Around 800 employees at the health and beauty giant's Beeston headquarters are involved in consultations, with up to 350 roles at risk, it confirmed to C+D this morning (February 28).
In a statement, which did not mention specific figures for impacted staff, Boots said it planned to reduce head office costs by around 20%, with the aim of "creating smaller and more agile support teams".
The multiple confirmed to C+D yesterday evening that no roles in its 2,485 pharmacies would be affected.
However, the pharmacy support function in its head office includes a "very small number of pharmacists who might be impacted".
"We will be doing everything we can to identify opportunities for redeployment to other roles," said the multiple, adding that "the vast majority of colleagues are not affected by today’s announcement".
Commenting on the restructure, Seb James, managing director Boots UK and ROI, said: "Like all retailers, we are operating in a new environment in which customers need us to move much faster and recognise that they want to shop differently.

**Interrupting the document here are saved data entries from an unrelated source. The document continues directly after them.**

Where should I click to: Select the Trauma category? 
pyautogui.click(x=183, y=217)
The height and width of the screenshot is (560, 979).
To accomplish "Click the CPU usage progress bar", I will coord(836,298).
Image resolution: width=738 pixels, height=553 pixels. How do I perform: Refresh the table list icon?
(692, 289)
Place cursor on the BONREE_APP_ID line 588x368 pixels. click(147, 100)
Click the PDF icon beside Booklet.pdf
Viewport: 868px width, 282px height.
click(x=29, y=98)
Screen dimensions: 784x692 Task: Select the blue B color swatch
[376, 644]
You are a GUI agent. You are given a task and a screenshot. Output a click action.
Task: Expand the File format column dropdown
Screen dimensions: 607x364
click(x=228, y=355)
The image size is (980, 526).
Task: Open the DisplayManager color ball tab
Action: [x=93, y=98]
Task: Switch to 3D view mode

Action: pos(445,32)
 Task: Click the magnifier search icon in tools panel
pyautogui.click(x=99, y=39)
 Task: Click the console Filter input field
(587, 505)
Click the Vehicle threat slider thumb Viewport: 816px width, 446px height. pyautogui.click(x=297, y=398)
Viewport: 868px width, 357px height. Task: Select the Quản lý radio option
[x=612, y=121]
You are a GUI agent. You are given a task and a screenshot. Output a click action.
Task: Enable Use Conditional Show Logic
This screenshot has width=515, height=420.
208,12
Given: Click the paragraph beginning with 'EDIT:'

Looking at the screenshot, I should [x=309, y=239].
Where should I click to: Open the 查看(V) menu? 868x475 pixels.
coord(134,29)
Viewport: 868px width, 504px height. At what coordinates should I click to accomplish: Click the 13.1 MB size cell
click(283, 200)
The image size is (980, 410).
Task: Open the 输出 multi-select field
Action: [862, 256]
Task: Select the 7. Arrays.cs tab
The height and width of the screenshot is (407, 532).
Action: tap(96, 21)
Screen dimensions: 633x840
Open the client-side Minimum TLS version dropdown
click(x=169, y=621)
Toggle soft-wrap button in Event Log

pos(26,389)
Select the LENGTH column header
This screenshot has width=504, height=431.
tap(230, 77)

"Boots has a powerful brand presence, 63,000 amazing colleagues, and the trust and loyalty of the people who shop with us across all our channels. These things make us very strong, but not immune to change, and the change we announce today will help assure the long-term future of this remarkable 170-year-old company.
"The vast majority of head office roles will be unaffected, and we intend to make sure that the number of people concerned is minimised through redeployment, natural attrition, flexible working and other measures. A consultation process with affected colleagues will begin immediately."
The restructure is part of a $1 billion global cost-saving programme announced by the parent company Walgreens Boots Alliance in December.